### How to complete this task
In the comment thread below, rewrite the paragraph beginning "I really got the feeling this was written" as a short bulleted list that keeps its main points.

This was a straightforward and sentimental episode that didn't really feel like a satisfactory resolution to things, nor an intriguing hint of things to come. Sad!
posted by nom de poop at 12:31 AM on June 10, 2016 [2 favorites]


The Salon podcast for this episode features Russell and Rhys (the Rs).

Remember the end of season 1 when Arkady spray painted the abort symbol on each car as it left the garage? I'll miss watching him run the Rez.
posted by kingless at 2:21 AM on June 10, 2016 [1 favorite]


I really got the feeling this was written as a final season (or maybe they were only planning one more season) and then changed at the last minute to prolong things. It seems like William *almost* revealed Phil and Liz to the FBI, and Phil and Liz *almost* had to go to Russia or at least relocate, and Gadd's death *almost* meant something, and the Arkady/Oleg/Tatiana plot *almost* went somewhere dramatic.

But all in all at least they kept surprising me. Considering that every episode of this season I thought "So *this* is the one where Pastor Tim dies."

### Collected data

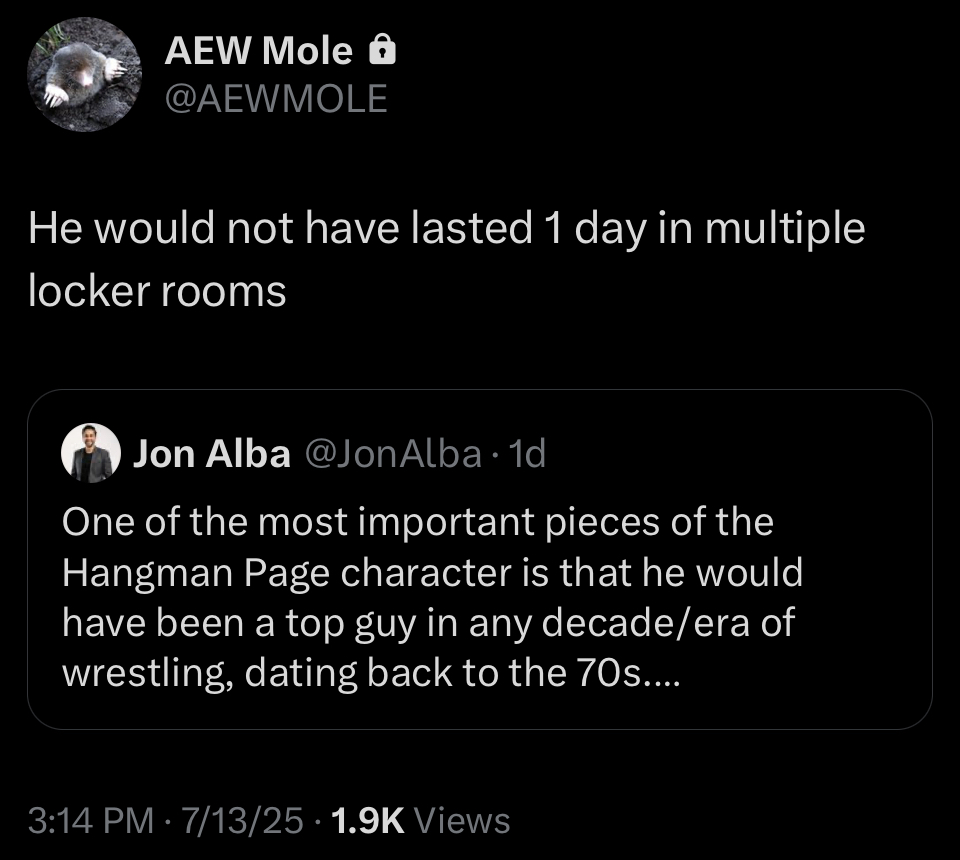Open the @AEWMOLE handle
The width and height of the screenshot is (960, 860).
pyautogui.click(x=275, y=98)
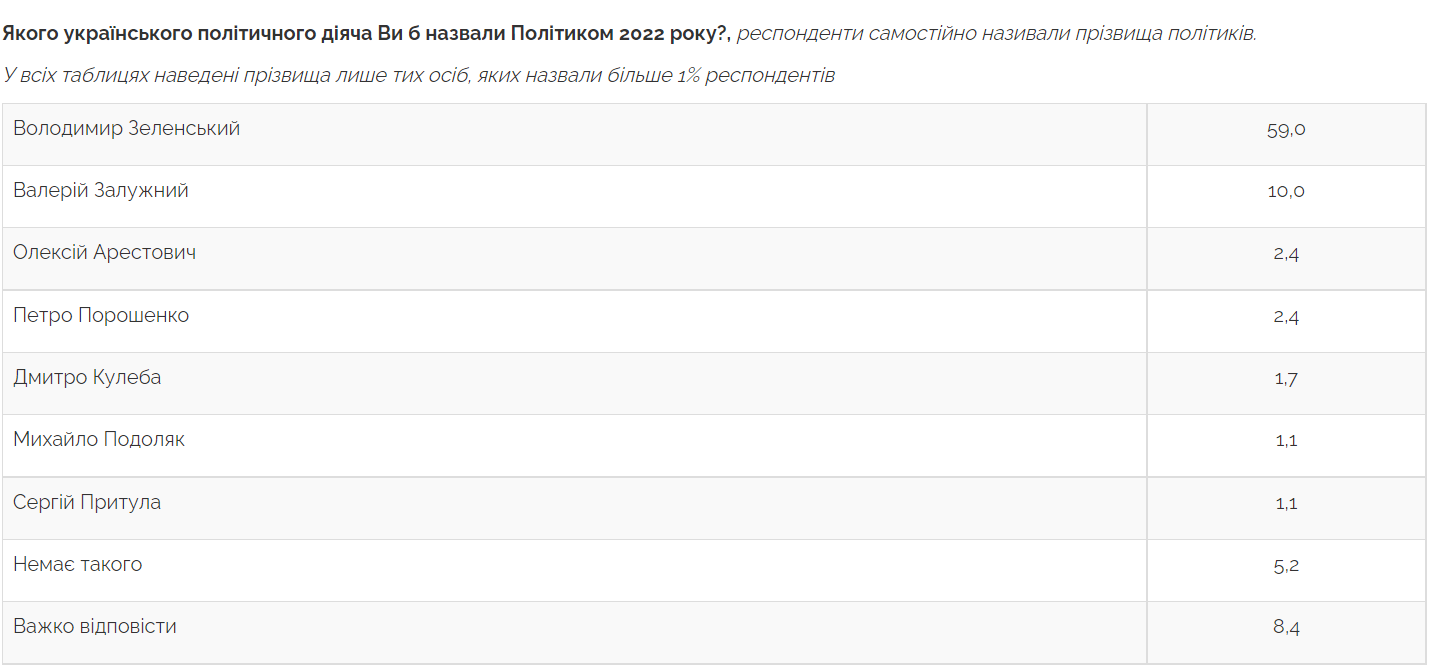Screen dimensions: 1434x667
Task: Click the 59,0 value for Зеленський
Action: coord(1285,130)
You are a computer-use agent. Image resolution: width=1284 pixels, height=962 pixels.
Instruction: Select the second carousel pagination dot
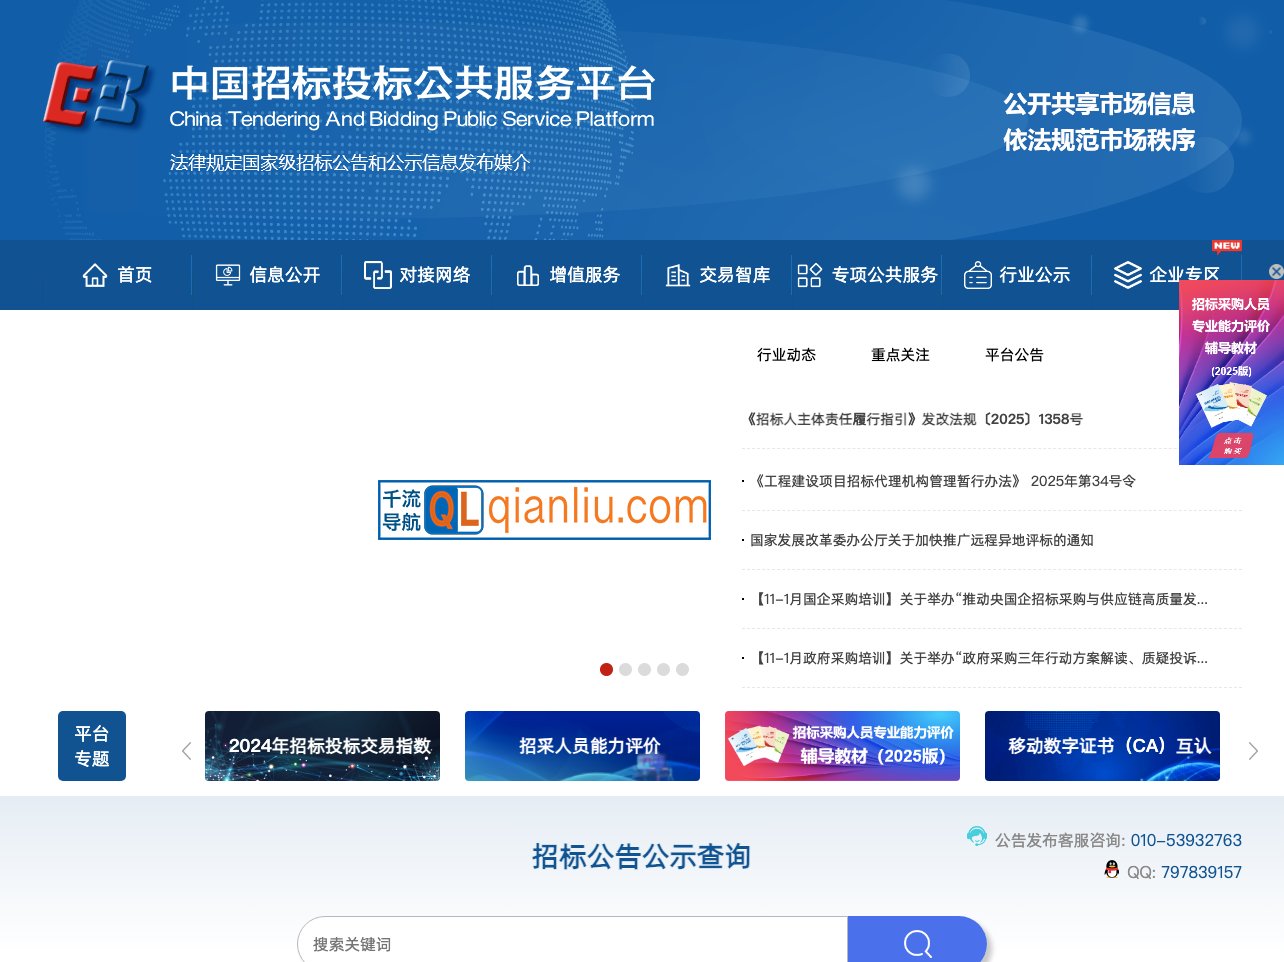click(x=626, y=669)
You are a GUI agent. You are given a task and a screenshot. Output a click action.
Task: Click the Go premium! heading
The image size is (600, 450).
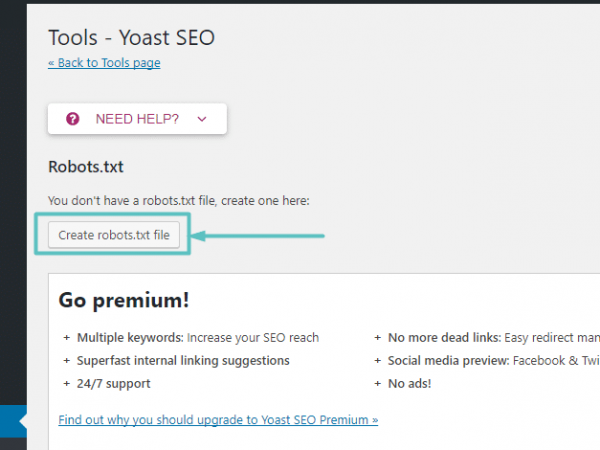coord(124,300)
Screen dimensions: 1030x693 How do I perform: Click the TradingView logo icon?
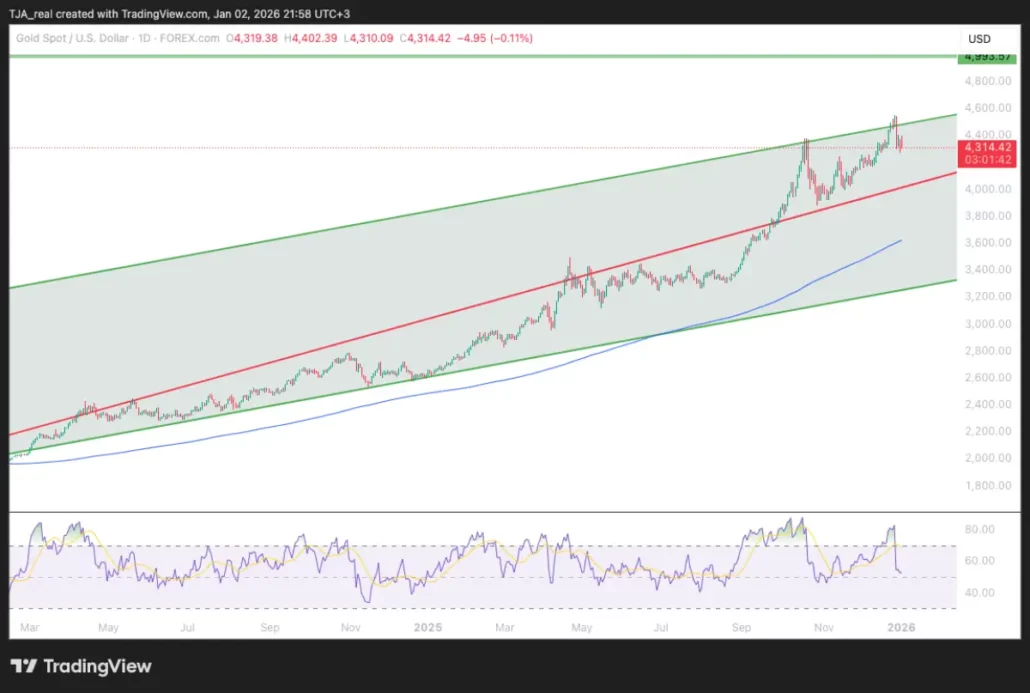coord(24,666)
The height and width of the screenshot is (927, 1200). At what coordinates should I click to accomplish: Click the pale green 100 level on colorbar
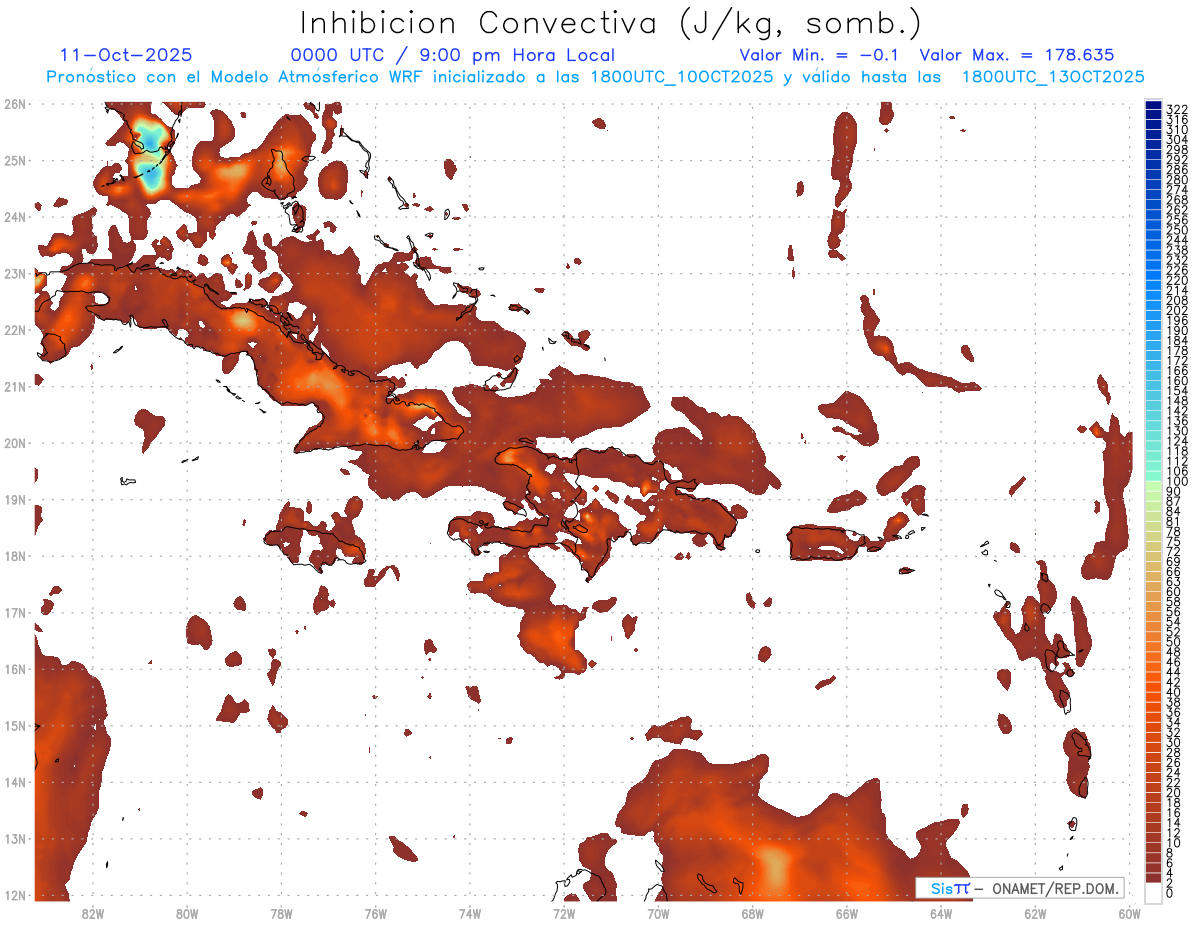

### Solution
- The season felt written as a final one (or with only one more season planned), then changed at the last minute to prolong things.
- William *almost* revealed Phil and Liz to the FBI.
- Phil and Liz *almost* had to go to Russia or at least relocate.
- Gadd's death *almost* meant something.
- The Arkady/Oleg/Tatiana plot *almost* went somewhere dramatic.